··· Study material ···
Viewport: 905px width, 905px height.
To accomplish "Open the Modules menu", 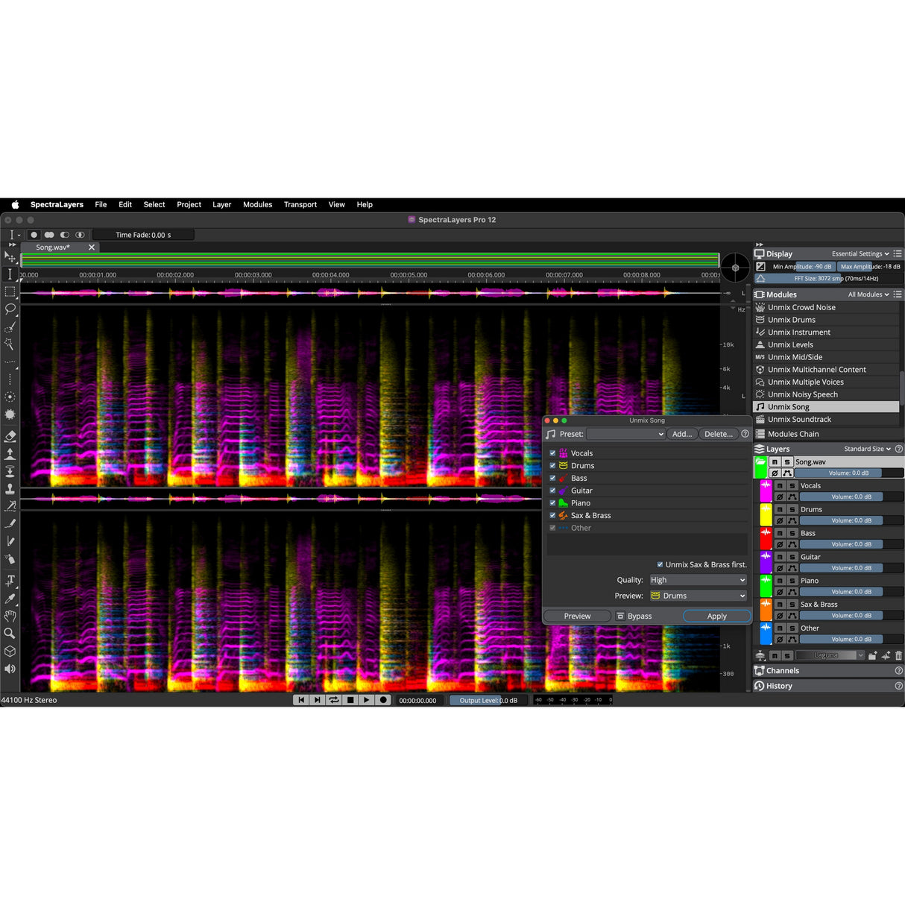I will coord(257,204).
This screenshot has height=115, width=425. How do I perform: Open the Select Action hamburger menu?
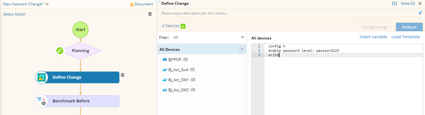coord(150,14)
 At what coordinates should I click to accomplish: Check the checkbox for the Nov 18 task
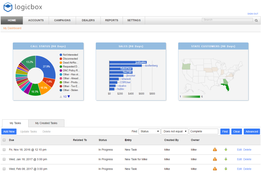5,150
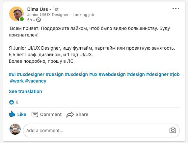Click the globe public visibility icon
The width and height of the screenshot is (188, 143).
pyautogui.click(x=39, y=20)
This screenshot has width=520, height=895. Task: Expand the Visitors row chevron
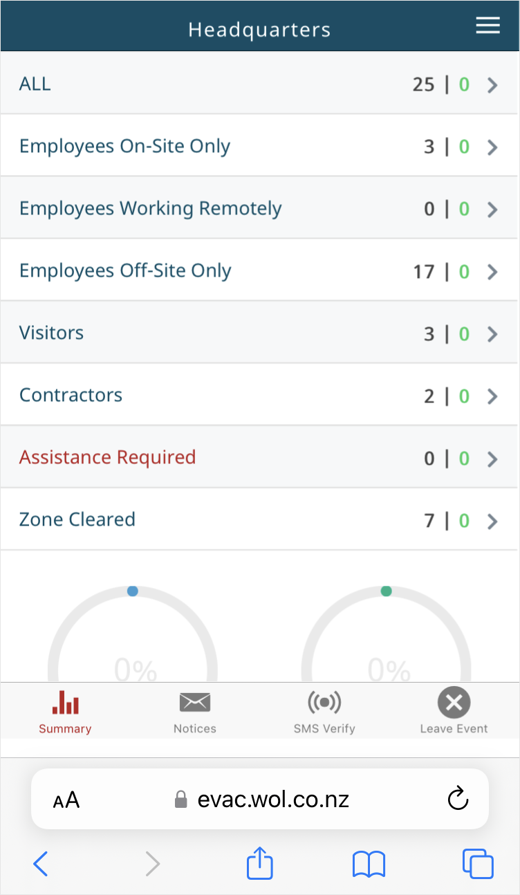tap(492, 334)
···
Action item —
Leave out the pictures, and retype exactly the lines from the one containing "This screenshot has width=520, height=895." through the last line of the data above, no more and no less.

Response area —
This screenshot has width=520, height=895. Task: Expand the Visitors row chevron
tap(492, 334)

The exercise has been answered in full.